St. Petersburg Tribune guest columnist Joe Brown takes a stroll down memory lane today with a story about the last time he watched a ball game at Al Lang Field in St. Petersburg, which was then called Progress Energy Park.
“A friend drove to the game and I paid for the parking, which was close by and pretty cheap compared to what I’ve put out at some professional and collegiate events. Tickets to the contest between the Rays and Boston Red Sox were inexpensive as well, less than $20 apiece. The seats were comfortable and very close to the action. The day was sunny and the humidity was low. It was all that makes spring training baseball in Florida such an enjoyable experience.
“We were sitting high enough to see the water past the left field fence, airplanes landing and taking off at the Albert Whitted Airport, the University of South Florida St. Petersburg and sailboats galore. The view was so captivating that I had to remind myself there was a baseball game taking place.”

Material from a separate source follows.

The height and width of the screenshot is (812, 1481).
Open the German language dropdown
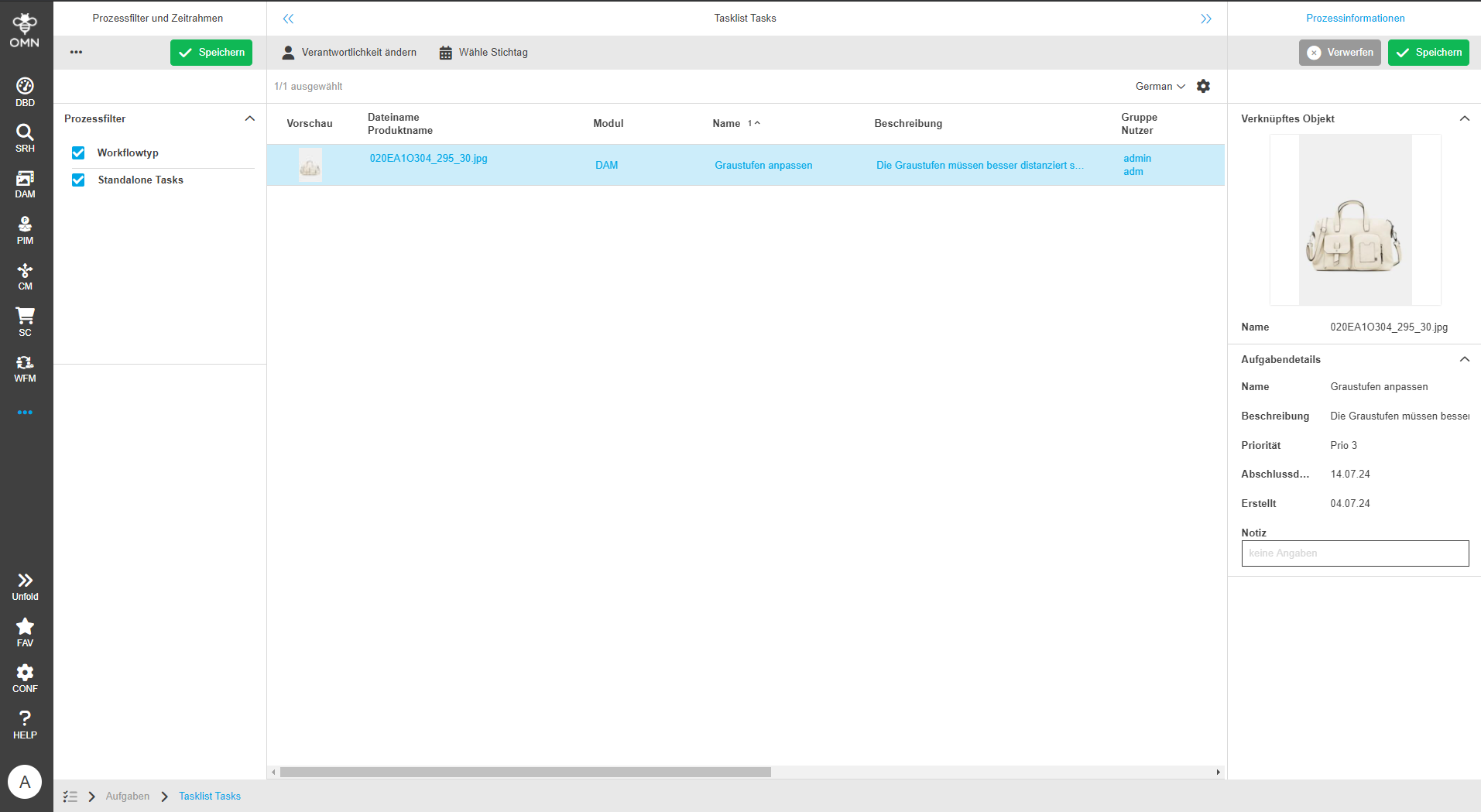[x=1159, y=86]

Like most anyone who grew up in St. Petersburg, I have similar memories of the glory days of Al Lang Field. A fan of the St. Louis Cardinals, I vividly remember sitting in rookie sensation Vince Coleman’s Mercedes Benz in the players’ parking lot outside of the stadium while Coleman autographed my press guide.

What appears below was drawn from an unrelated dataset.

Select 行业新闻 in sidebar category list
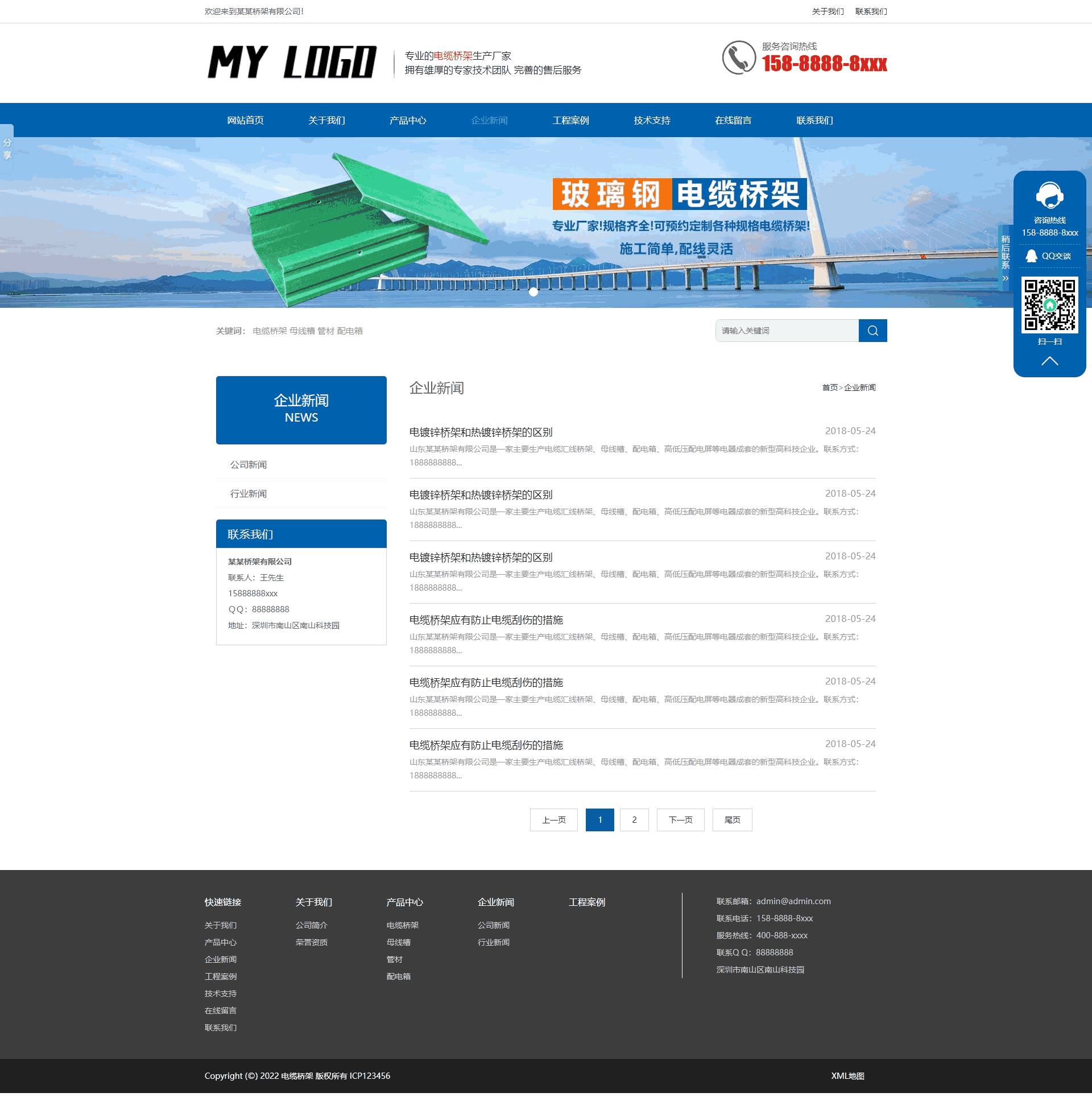This screenshot has height=1109, width=1092. [249, 494]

However, nostalgia for Al Lang is no reason to not improve the facility.
As Brown notes, Bill Edwards, the owner of the Rowdies soccer club, wants Al Lang renovated to make it more accommodating for soccer, but the city of St. Petersburg is trying to put together a Downtown Waterfront Master Plan that will likely include the land the stadium sits on.
Brown, like others in the community, is worried about Al Lang being demolished.
“Whatever is decided, I hope it doesn’t include tearing down Al Lang. Yes, the old ballpark is a throwback to bygone days before sports became all about skyboxes, luxury suites, club seats, Jumbotrons, retractable roofs, seat licenses, cable TV contracts and other revenue streams that have nothing to do with the sport. And that’s the beauty of it.
“Al Lang Field stands as a symbol of the days before trying to pry every dollar from loyal fans and host cities became the norm, when the game itself mattered more than anything, and sports venues were built to accommodate the best interests of the fans, not the owners.”
Certainly rocks weighed more in the days for which Brown yearns.
Bill Edwards is not talking about knocking down Al Lang Stadium. What he wants to do is update Al Lang for its current purposes much in the same way he has updated the Mahaffey Theater.
The City of St. Petersburg should do its best to accommodate the Rowdies’ needs, while keeping fans like Joe Brown in mind.